There's also the history of conflict. Egypt has fought wars with Israel in the past. And Egypt administered the Gaza Strip for two decades until the 1967 Six-Day War, when the Israeli military captured the territory.
What happens after the war?
There would also be no guarantee that Palestinians who fled would ever be able to return to Gaza, Harb says. In 1948, in the first Arab-Israeli war that followed the formation of Israel as a state, and again in 1967, Palestinians were "kicked out" of their homes, "never to return," he says.
"If they do go to Sinai, how is the regime going to accommodate them there? And [is] there any ironclad commitment that they would return to Gaza, given that the Gaza Strip ... has already been destroyed?" Harb says.
So far, there doesn't appear to be any specific plan to make this happen, Kaldas says. "Certainly, I think that there are people within the Israeli government that hope to still precipitate enough of a crisis to make it happen."
Meanwhile, Cairo is in a deepening debt crisis and in need of external financing through the next fiscal year of at least $41.5 billion, according to a report by the Carnegie Endowment for International Peace.
That could be used as leverage, according to Rabi. He says there's talk in Arab media that Egypt might concede to helping Palestinians in Gaza resettle in a third country, "as long as there are destinations that would say in advance that they are ready and willing to absorb [Palestinians] into their territory."

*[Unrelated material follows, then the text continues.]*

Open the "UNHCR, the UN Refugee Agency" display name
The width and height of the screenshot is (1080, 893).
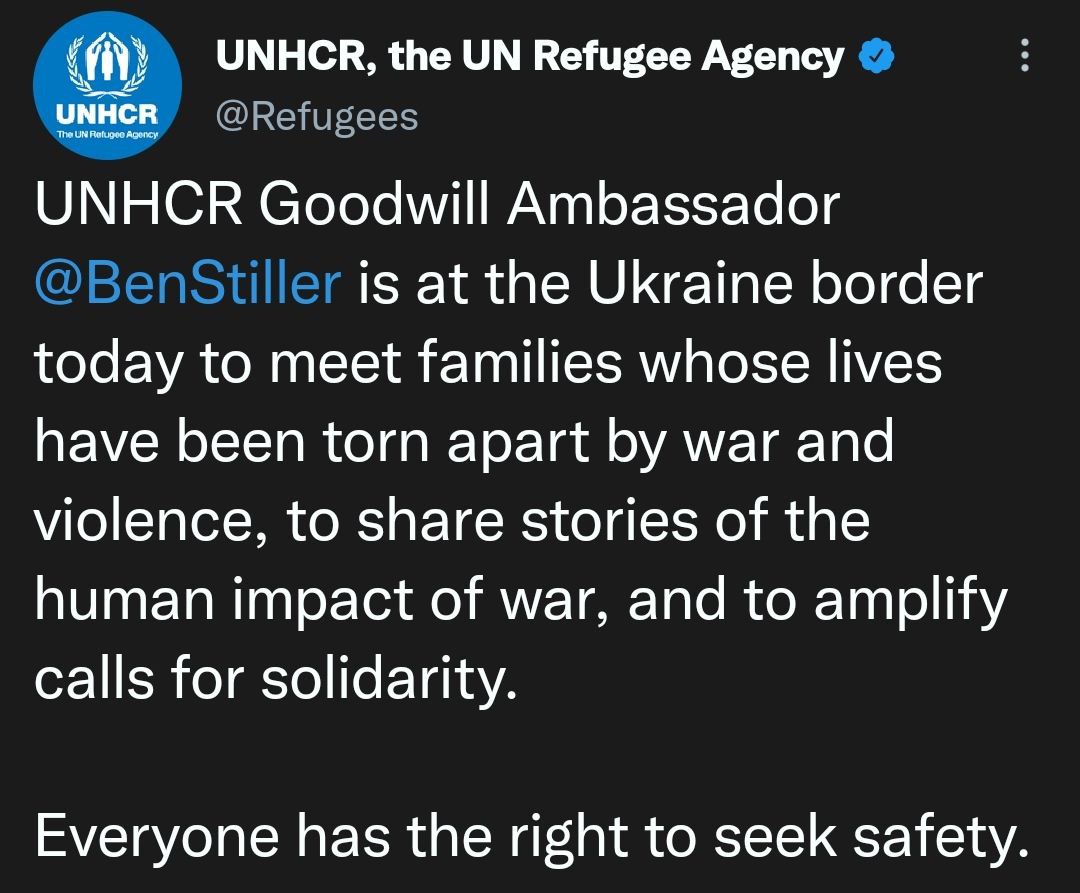tap(530, 58)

"I don't know if it could be Qatar or Saudi Arabia or whatever, but not to Egypt," he says.
But such a move would call into question the entire legitimacy of Palestinian self-rule, experts say.
As a result, Jordanian King Abdullah II has echoed a phrase also used by Egypt and the leadership of the Palestinian Authority. Jordan already has a large Palestinian population. Accepting Palestinian refugees, they say, is a "red line" they won't cross.
As for Palestinians, despite everything that has happened, many don't want to leave, according to Kaldas. "They know that the odds that the Israelis would let them back home after the fighting ends [are] ... unlikely."